Friday, Aug. 25, 1961
Prepared for Peace
Next week schools begin opening in the South, and the biggest effort yet to integrate Negro boys and girls into white classes. Since 1956, the hatred and ugly riots accompanying this ritual have dealt annual black eyes to assorted Southern cities (and to the U.S. in world opinion). The lesson has not been lost on the South. This year the major cities that plan integration have elaborately prepared to bring it off peacefully.
New Pattern. When school integration came to New Orleans last fall, that tolerant old city got the shock of its charming life. Hardly anyone expected Governor Jimmie H. Davis to start rabble-rousing like an 1860 secessionist, or foresaw screaming teen-agers mobbing the school-board offices, or envisioned cursing women haunting the integrated schools. Yet the pattern was there from the start: Davis was a 1960 Louisiana politician on the make; the two schools chosen for integration were in the one low-income area where whites most fear Negroes as economic rivals and race hatred runs highest.
This year, what Southern whites call integration (meaning token) is due at four more New Orleans schools--in higher-income areas--and perhaps ten Negro children will be enrolled. Chances look good for calm acceptance. The courts have stymied segregationist legislators from seizing the schools, and Jimmie Davis, facing a possible $21 million deficit, is hunting new business, not trouble, for the state. The housewives' group called SOS (Save Our Schools) is energetically holding coffee parties to persuade white parents to leave their children in desegregated schools.

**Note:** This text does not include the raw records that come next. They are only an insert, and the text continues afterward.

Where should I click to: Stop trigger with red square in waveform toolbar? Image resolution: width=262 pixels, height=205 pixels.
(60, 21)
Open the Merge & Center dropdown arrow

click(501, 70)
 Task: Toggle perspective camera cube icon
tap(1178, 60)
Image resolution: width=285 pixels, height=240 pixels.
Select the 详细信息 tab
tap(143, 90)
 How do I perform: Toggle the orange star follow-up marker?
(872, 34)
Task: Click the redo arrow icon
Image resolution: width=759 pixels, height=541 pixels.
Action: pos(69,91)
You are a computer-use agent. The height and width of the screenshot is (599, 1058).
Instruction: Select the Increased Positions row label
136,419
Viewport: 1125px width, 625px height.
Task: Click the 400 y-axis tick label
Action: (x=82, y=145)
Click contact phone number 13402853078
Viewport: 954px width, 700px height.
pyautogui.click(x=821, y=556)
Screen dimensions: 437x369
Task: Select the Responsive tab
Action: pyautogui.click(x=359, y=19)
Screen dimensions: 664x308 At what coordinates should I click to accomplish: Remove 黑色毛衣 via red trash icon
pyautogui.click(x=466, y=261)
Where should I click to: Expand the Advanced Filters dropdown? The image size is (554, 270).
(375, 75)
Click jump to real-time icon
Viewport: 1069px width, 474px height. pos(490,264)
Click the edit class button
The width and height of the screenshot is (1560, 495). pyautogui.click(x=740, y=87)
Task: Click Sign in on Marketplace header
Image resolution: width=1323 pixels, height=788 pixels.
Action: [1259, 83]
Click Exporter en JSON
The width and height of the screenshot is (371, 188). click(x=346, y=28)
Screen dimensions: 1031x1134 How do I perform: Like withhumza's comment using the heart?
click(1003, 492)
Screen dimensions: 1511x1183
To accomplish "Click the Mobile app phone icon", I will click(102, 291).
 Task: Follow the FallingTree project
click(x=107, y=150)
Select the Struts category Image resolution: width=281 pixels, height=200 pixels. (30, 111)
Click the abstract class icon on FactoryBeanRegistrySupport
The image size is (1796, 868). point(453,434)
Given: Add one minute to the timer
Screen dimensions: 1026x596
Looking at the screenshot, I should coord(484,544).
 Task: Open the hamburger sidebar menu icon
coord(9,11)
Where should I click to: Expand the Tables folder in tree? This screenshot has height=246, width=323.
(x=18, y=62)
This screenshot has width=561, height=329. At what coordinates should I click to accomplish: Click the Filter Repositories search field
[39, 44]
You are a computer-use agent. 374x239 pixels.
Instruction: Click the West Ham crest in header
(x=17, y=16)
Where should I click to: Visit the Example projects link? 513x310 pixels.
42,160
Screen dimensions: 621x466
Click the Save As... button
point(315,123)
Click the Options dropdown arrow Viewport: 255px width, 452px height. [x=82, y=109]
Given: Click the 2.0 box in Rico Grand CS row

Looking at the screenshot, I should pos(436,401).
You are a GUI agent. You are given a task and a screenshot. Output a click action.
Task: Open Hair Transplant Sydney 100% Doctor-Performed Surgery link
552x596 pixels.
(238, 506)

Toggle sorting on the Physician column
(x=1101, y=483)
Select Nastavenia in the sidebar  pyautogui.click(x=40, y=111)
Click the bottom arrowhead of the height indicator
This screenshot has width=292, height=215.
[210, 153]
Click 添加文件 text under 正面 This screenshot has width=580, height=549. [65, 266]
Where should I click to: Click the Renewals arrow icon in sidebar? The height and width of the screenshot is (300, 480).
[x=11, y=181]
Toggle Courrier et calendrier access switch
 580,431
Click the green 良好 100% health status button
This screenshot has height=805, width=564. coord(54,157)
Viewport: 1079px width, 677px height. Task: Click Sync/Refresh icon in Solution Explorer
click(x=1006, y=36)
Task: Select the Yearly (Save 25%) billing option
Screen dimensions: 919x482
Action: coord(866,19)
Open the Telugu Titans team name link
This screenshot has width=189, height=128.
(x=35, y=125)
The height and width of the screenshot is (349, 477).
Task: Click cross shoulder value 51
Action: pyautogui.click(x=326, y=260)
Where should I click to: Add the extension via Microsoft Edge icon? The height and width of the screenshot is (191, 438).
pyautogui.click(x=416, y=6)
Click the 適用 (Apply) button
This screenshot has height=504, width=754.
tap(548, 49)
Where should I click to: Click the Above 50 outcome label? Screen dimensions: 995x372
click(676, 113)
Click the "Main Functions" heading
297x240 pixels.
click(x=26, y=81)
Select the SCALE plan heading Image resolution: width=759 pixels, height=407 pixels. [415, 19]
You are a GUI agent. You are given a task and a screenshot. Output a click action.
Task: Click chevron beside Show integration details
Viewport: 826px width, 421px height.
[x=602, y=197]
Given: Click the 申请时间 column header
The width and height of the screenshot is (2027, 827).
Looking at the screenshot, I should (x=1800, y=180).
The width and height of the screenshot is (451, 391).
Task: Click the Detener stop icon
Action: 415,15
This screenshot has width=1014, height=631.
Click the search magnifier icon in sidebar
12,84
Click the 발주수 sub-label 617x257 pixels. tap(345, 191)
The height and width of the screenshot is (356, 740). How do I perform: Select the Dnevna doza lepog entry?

Businessmen, who have found how badly riots cut profits, will soon issue a call for peace. No one is more eager to respond than Mayor Victor H. Schiro, who needs business support in next winter's primary election. Says he: "I am putting all on notice that law and order will be maintained at any cost."
Every Resource. Biggest school systems to be desegregated are Dallas, where tough-minded businessmen are paving the way to peaceful integration through the Dallas Citizens' Council, and Atlanta, where the most elaborate preparations ever seen in the South are summed up in Mayor William B. Hartsfield's favorite motto: "We're too busy to hate."
From church sermons to police dogs, every resource of Atlanta is aimed at guaranteeing that next week's entry of ten Negro students into all-white high schools will not cast "the New York of the South" into the dismal ranks of the "anothers" ("another" Little Rock or "another" New Orleans). Atlanta approaches the test at a time when Georgia's once rigid laws against compliance are a dead letter. Victory belongs to the courageous housewives who in 1958 organized HOPE (Help Our Public Education) and are now united with 49 other groups as OASIS (Organizations Assisting Schools in September). All over town, they have 126 discussion leaders answering questions on everything from academic standards to venereal disease; they stage skits and workshops on race relations, supply ministers with sermons, and make sure they get back from vacation by next week to provide "your normal leadership."
Law of the Land. Atlanta's School Superintendent John Letson has given more than 100 speeches on peaceful compliance, making sure that every high school student grasps the "good citizenship" aspect of desegregation. Just as impressive is Atlanta's Police Chief Herbert Jenkins, who recently lectured his men: "As policemen, we are the law. Supreme Court decisions are the laws of the land that must be obeyed by everyone, especially law enforcement officers." Every cop has been required to make a written report on "racial violence and law enforcement." Says Jenkins: "I think we have the would-be troublemakers worried--and they have us worried, which is a good situation."
Of 2,813 racially mixed districts in 17 Southern and border states and Washington, D.C., at least 18 will be desegregated in September, bringing the total to 801. States still holding out are Alabama, South Carolina, Mississippi. In the districts to be integrated this year, the determination to accept legal pressure gracefully is the major motivation. But a few are so confident that they are desegregating voluntarily. Four towns in industrial eastern Tennessee will do so, the first such action in that state. In Chapel Hill, N.C., schools will desegregate on a purely geographical basis, the first step beyond token integration in that state.